**Task description:**
Within the records below, filter for lines carrying the word "agent" and copy them.

**Dataset entries:**
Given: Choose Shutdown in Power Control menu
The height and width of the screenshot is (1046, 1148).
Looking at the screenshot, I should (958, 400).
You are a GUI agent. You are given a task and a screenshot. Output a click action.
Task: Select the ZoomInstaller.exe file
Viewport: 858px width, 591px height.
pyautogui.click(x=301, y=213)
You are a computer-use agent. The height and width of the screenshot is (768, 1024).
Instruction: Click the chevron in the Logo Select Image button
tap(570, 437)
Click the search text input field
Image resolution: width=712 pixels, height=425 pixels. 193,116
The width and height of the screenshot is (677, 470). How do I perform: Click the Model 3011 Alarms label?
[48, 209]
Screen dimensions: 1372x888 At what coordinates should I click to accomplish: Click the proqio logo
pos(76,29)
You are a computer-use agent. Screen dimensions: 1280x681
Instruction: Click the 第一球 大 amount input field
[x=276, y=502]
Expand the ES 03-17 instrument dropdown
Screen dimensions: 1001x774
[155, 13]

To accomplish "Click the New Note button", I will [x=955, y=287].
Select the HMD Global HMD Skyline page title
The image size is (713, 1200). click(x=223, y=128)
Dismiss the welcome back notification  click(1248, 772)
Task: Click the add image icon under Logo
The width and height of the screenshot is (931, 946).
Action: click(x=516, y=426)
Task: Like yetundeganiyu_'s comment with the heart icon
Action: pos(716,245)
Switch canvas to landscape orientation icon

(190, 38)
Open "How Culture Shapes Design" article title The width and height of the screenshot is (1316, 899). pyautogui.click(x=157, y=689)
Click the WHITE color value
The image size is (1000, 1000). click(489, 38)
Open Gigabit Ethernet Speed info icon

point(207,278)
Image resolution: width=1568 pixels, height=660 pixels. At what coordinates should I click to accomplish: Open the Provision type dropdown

**Result of the exercise:**
You are a GUI agent. You are given a task and a screenshot. Output a click action.
You are a computer-use agent. The height and width of the screenshot is (768, 1024).
You are a computer-use agent. Screen dimensions: 1280x681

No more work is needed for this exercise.